What Will an Independent Kosovo Mean?

More turbulent times ahead for the Balkans?

ByABC News
February 19, 2009, 5:56 AM

BELGRADE, Serbia, Dec. 3, 2007 — -- On Dec. 10, three international mediators -- U.S. envoy Frank Wisner, Russian representative Alexander Botsan-Kharchenko and European Union envoy Wolfgang Ischinger -- will submit their report on Kosovo's status to Ban Ki-moon, the U.N. secretary general, after two years of negotiations aimed at settling the status of Serbia's southern province ended in failure.

And without a small miracle in the next few days, a mutually acceptable solution looks as far away as ever.

Kosovar Albanians, who form 90 percent of the population, want a fully independent Kosovo. Serbia, which was given this southern province in 1913 by the five big European powers at the time (Britain, Austria, Germany, France and Russia), does not want to relinquish Kosovo, which it regards as the cradle of the Serbian Orthodox Church.

This question became of international interest again after the 1999 NATO bombing campaign that drove Serbian security forces out of the province.

Belgrade is proposing a system of maximum autonomy for Kosovo, agreeing to everything (including membership in the IMF) except for Kosovo becoming an independent state with its own membership in the U.N.

The next steps seem quite clear: Within the next three months, Kosovo is to declare independence, which will be immediately recognized by the United States, most of the EU, Albania, Macedonia and Montenegro.

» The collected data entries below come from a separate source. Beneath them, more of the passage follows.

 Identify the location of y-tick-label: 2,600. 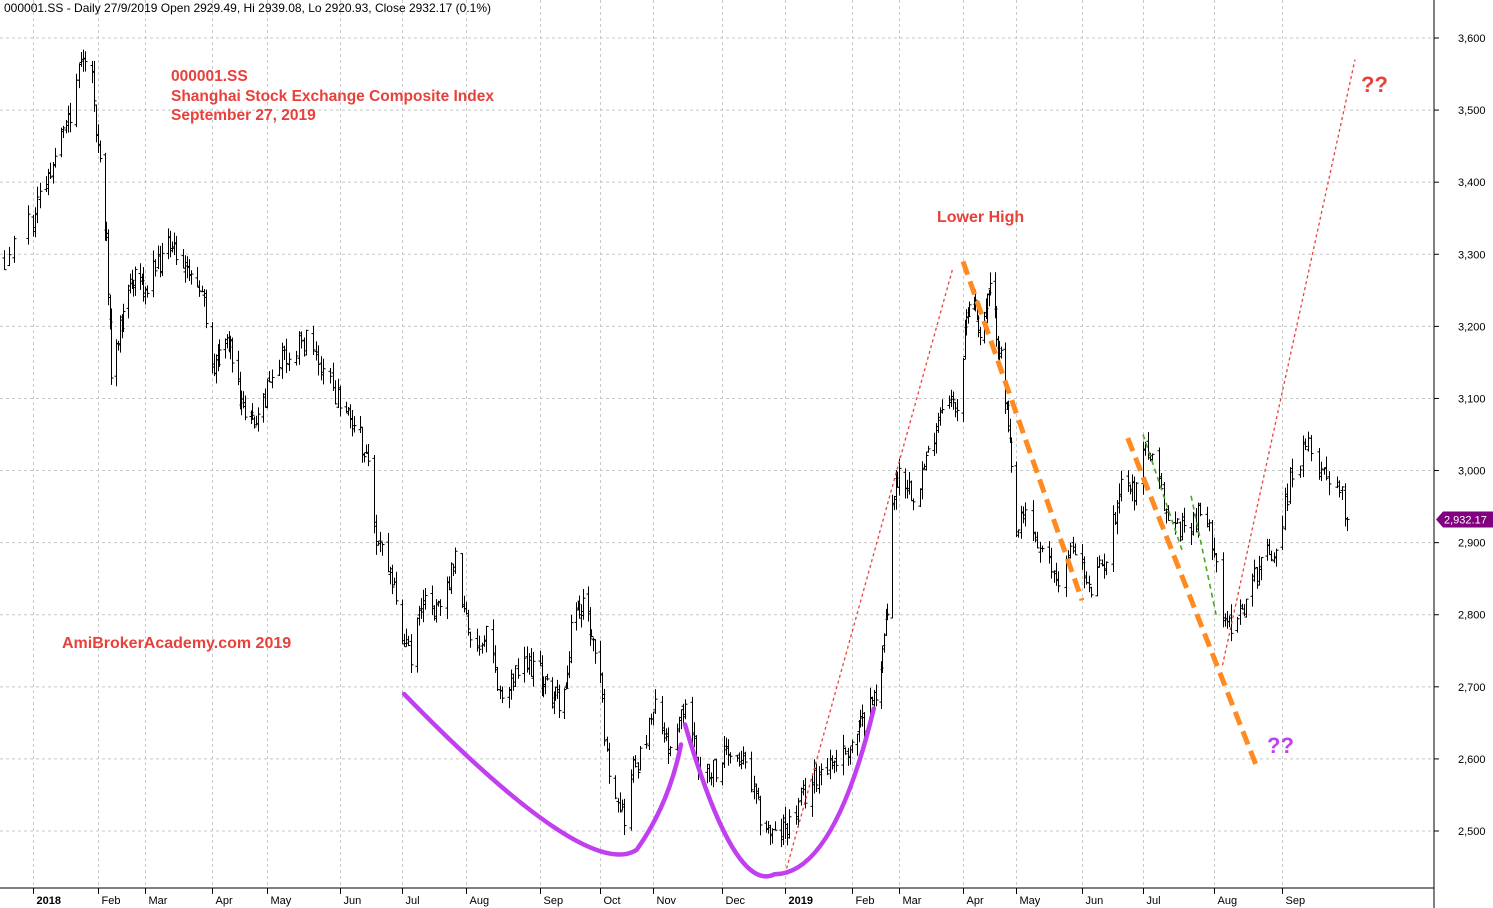
(1472, 760).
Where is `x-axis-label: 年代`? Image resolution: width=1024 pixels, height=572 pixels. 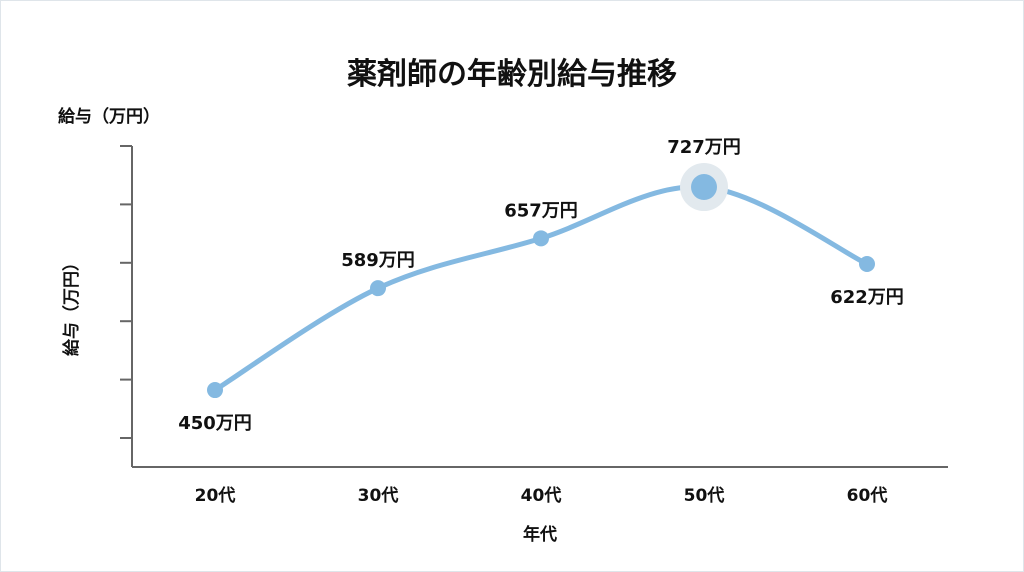 x-axis-label: 年代 is located at coordinates (540, 534).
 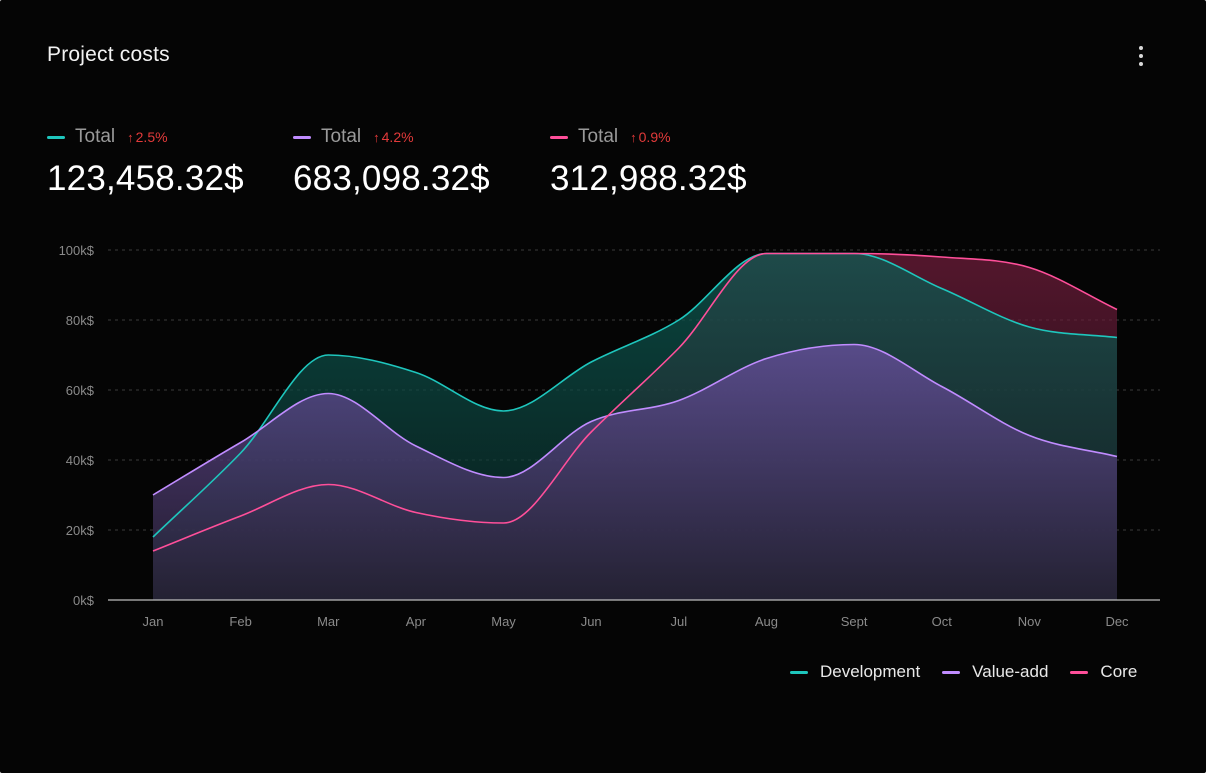 I want to click on stat-development: Total ↑ 2.5% 123,458.32$, so click(x=146, y=162).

Hashim Thaci, guerilla fighter-turned politician, whose party won Kosovo's Nov. 17 elections, and who is to become the next prime minister, has said that Kosovo will declare independence immediately after Dec. 10. In private, however, he has been telling diplomats that he is willing to hold on until spring.

The reverberations of Kosovar independence not sanctioned by the U.N. Security Council could be felt far beyond the Balkans. In the Caucasus, for instance, Abkhazia could follow the example to proclaim its independence from Georgia. Nobody, even in the West, wants Kosovo to become an international law reference.

Many territories in the world encompass a national minority; if some of these are moved to demand independence, the U.N. could face scores of new complicated and dangerous requests.